§ Data to use:

—————

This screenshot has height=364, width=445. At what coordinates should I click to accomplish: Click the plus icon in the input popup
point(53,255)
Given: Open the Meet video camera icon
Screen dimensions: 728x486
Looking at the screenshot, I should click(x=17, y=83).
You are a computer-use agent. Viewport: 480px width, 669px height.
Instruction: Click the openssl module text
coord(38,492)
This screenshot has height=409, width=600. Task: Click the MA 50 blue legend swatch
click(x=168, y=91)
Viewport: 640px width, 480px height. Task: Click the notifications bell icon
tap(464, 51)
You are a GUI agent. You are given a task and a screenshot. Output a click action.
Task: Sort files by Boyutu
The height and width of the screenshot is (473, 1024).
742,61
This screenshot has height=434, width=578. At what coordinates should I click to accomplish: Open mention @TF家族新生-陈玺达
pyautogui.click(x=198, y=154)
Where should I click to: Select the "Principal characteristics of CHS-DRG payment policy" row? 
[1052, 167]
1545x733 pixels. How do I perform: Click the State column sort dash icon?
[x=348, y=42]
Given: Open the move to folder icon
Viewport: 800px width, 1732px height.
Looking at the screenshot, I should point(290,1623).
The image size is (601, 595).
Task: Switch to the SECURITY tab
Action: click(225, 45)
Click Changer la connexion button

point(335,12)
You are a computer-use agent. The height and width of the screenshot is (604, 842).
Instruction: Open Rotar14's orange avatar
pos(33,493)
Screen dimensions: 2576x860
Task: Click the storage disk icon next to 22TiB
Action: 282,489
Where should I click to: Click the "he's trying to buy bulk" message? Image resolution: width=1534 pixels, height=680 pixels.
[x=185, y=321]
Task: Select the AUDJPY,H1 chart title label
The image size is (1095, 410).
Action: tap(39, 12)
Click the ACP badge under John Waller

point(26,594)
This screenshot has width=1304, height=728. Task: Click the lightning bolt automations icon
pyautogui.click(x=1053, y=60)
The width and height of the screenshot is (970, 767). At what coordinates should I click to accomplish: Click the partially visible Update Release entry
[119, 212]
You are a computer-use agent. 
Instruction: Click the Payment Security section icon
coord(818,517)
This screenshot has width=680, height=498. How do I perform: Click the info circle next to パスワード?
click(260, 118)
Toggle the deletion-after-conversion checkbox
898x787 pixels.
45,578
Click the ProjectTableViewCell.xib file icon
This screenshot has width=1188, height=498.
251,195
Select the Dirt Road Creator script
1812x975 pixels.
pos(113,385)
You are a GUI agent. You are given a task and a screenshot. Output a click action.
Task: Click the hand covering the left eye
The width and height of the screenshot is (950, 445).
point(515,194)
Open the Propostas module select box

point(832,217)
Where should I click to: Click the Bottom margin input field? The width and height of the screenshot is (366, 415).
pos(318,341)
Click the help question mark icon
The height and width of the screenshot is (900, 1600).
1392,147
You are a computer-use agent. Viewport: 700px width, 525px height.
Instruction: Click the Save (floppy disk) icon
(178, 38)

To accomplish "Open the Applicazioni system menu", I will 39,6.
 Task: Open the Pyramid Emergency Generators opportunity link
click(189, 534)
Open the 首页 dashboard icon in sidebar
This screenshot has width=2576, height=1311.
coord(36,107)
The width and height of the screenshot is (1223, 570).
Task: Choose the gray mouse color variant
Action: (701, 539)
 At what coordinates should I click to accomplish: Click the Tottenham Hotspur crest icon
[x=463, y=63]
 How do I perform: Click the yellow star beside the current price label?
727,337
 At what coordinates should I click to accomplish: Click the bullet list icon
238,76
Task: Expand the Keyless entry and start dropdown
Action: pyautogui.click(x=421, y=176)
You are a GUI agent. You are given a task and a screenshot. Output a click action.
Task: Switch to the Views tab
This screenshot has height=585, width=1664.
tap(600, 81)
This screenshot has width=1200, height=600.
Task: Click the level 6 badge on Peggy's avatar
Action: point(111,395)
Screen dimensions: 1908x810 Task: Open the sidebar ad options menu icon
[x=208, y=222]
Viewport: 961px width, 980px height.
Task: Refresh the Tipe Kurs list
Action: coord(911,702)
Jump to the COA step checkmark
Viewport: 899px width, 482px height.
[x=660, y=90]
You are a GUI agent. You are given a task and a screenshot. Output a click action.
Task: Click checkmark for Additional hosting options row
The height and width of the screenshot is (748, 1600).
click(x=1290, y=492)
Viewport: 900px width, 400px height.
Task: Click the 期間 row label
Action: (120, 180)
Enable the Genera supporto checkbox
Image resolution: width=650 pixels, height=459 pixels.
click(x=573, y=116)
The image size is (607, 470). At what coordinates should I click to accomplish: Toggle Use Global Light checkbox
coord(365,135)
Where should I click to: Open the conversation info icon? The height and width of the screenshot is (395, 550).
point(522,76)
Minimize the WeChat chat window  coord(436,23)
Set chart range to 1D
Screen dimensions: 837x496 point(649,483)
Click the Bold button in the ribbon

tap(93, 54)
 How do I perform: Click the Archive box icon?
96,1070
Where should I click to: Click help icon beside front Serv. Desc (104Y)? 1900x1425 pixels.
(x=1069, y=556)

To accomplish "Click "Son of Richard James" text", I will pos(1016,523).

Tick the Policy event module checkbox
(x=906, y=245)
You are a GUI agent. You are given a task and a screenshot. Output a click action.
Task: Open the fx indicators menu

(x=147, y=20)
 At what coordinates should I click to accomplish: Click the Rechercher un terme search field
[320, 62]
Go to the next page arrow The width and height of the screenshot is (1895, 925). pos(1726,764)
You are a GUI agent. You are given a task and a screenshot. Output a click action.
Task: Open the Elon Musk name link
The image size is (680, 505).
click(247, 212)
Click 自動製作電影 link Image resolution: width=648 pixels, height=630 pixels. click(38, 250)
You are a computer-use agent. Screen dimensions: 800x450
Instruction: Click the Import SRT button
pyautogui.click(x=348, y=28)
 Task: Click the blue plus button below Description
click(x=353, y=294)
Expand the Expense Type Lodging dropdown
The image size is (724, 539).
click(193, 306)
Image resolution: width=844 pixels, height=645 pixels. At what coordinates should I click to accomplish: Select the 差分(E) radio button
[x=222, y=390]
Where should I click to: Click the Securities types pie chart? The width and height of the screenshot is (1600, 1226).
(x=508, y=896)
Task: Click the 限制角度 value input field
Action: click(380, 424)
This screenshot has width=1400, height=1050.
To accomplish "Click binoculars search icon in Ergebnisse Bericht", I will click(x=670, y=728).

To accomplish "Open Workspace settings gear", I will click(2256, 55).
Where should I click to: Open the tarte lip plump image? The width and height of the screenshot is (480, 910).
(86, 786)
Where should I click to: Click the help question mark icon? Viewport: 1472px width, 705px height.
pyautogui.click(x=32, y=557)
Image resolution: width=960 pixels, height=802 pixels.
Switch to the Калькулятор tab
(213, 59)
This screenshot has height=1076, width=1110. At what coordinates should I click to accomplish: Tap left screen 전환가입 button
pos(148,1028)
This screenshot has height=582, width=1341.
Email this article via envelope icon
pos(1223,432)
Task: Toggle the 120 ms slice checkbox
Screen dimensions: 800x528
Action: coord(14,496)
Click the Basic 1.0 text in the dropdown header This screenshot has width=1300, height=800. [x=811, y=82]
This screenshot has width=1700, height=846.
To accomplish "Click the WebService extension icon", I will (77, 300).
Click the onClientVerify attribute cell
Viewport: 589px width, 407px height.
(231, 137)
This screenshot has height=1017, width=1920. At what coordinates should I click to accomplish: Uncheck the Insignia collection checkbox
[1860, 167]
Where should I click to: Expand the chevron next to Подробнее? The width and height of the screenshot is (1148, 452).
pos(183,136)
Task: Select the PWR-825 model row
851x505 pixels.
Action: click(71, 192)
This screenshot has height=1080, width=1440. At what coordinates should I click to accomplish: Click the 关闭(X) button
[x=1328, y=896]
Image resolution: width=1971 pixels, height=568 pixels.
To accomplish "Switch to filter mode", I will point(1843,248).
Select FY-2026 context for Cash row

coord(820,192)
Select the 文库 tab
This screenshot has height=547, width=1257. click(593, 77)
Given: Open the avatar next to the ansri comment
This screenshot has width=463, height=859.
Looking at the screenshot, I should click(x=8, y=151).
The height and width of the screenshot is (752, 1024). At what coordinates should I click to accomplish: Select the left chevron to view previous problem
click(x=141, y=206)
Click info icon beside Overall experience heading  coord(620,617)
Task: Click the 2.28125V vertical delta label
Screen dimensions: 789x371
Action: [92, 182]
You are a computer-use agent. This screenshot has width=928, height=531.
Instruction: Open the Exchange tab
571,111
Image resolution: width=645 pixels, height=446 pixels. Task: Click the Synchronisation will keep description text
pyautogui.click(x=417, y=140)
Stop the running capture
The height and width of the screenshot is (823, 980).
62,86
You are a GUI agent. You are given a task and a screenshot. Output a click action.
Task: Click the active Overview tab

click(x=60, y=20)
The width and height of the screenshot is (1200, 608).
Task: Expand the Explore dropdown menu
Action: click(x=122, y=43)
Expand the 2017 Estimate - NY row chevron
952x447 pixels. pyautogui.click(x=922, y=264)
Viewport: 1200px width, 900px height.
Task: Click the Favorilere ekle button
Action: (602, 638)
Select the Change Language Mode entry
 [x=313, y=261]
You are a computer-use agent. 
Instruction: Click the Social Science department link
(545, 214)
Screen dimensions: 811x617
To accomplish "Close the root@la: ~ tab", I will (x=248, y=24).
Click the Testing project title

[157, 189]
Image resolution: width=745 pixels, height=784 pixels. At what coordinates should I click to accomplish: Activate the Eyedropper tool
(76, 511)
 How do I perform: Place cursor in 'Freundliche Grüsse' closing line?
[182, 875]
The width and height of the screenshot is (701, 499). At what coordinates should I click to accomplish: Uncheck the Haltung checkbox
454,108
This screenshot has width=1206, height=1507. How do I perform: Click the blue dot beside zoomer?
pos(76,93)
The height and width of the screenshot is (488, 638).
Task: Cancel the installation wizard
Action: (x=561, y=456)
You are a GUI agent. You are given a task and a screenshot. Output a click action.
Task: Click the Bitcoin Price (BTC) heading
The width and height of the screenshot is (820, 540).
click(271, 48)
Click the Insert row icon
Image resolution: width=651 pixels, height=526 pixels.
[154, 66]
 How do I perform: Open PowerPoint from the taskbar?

—————

§ Exercise instructions: The task here is to output the line with "Click info icon" and all lines after it to the end of the records above, exactly and only those.

§ Answer area:
Click info icon beside Overall experience heading  coord(620,617)
Task: Click the 2.28125V vertical delta label
Screen dimensions: 789x371
Action: [92, 182]
You are a computer-use agent. This screenshot has width=928, height=531.
Instruction: Open the Exchange tab
571,111
Image resolution: width=645 pixels, height=446 pixels. Task: Click the Synchronisation will keep description text
pyautogui.click(x=417, y=140)
Stop the running capture
The height and width of the screenshot is (823, 980).
62,86
You are a GUI agent. You are given a task and a screenshot. Output a click action.
Task: Click the active Overview tab

click(x=60, y=20)
The width and height of the screenshot is (1200, 608).
Task: Expand the Explore dropdown menu
Action: click(x=122, y=43)
Expand the 2017 Estimate - NY row chevron
952x447 pixels. pyautogui.click(x=922, y=264)
Viewport: 1200px width, 900px height.
Task: Click the Favorilere ekle button
Action: (602, 638)
Select the Change Language Mode entry
 [x=313, y=261]
You are a computer-use agent. 
Instruction: Click the Social Science department link
(545, 214)
Screen dimensions: 811x617
To accomplish "Close the root@la: ~ tab", I will (x=248, y=24).
Click the Testing project title

[157, 189]
Image resolution: width=745 pixels, height=784 pixels. At what coordinates should I click to accomplish: Activate the Eyedropper tool
(76, 511)
 How do I perform: Place cursor in 'Freundliche Grüsse' closing line?
[182, 875]
The width and height of the screenshot is (701, 499). At what coordinates should I click to accomplish: Uncheck the Haltung checkbox
454,108
This screenshot has width=1206, height=1507. How do I perform: Click the blue dot beside zoomer?
pos(76,93)
The height and width of the screenshot is (488, 638).
Task: Cancel the installation wizard
Action: (x=561, y=456)
You are a GUI agent. You are given a task and a screenshot. Output a click action.
Task: Click the Bitcoin Price (BTC) heading
The width and height of the screenshot is (820, 540).
click(271, 48)
Click the Insert row icon
Image resolution: width=651 pixels, height=526 pixels.
[154, 66]
 How do I perform: Open PowerPoint from the taskbar?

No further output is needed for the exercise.